■ PARTS OF THE EXERCISE
• 1. In the Perl excerpt, which two Perl functions are recommended for distinguishing an undefined value from a missing key?
• 2. Reproduce the Perl excerpt from "An entry for" up to and including "the difference.".
• 3. List the operators the Perl excerpt gives as examples of ones that work on either numbers or strings but not both.

■ SELECTED TEXT
-=-=-=-=-
An entry for a key KKK in a hash can contain the undefined value. This
situation is different than the key KKK not existing in the hash. Use
the perl functions exists and defined to distinguish
the difference.

sub hashdefined () {
  my(%hhh);
  $hhh{"red"} = undef;
  if (! exists $hhh{"nowhere"} ) {
      print "key nowhere is not in hash hhh.\n";        # YES
  }
  if (! exists $hhh{"red"} ) {
      print "key red is not in hash hhh.\n";            # NOPE
  }
  if (exists $hhh{"nowhere"} && ! defined($hhh{"nowhere"}) ) {
      print "key nowhere exists but has the undefined value.\n";  # NOPE
  }
  if (exists $hhh{"red"} && ! defined($hhh{"red"}) ) {
      print "key red exists but has the undefined value.\n";    # YES
  }
}


Operators

Most Perl operators, such as + or < or . work
either on numbers or on strings but not both.
-=-=-=-=-
■ DATA EXTRACT
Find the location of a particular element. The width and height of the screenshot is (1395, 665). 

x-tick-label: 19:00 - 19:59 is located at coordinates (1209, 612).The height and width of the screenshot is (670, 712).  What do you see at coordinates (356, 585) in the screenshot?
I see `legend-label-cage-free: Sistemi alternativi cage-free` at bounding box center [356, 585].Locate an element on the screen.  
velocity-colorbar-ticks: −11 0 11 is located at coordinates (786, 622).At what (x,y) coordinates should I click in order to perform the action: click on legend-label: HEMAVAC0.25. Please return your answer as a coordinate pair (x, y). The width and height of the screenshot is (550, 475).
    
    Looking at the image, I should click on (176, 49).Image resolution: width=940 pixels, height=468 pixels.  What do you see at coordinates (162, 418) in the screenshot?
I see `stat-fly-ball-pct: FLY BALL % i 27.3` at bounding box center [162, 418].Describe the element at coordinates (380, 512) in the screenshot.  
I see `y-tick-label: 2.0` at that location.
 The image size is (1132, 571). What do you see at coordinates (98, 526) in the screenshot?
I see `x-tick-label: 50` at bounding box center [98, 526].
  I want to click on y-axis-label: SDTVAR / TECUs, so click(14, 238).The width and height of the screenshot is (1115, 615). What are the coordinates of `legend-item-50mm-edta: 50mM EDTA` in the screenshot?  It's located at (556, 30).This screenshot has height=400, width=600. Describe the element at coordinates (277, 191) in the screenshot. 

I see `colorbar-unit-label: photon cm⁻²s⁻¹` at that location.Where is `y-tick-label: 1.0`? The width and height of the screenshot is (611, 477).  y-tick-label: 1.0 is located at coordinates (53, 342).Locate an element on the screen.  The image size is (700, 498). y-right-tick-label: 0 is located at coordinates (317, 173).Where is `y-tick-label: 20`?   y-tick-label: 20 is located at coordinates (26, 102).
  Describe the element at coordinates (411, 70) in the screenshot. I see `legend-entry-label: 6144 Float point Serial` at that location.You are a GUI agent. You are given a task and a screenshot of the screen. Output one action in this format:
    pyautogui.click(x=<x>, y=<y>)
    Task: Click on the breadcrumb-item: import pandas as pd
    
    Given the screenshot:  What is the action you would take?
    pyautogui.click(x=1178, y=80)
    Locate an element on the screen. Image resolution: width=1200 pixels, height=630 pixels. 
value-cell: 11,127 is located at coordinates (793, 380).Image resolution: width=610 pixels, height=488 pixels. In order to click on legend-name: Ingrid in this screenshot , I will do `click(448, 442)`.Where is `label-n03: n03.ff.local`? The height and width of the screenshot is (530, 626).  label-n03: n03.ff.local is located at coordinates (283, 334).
-=-=-=-=-
■ ANSWERS GIVEN
• 1. exists and defined

• 2.
An entry for a key KKK in a hash can contain the undefined value. This
situation is different than the key KKK not existing in the hash. Use
the perl functions exists and defined to distinguish
the difference.

• 3.
- +
- <
- .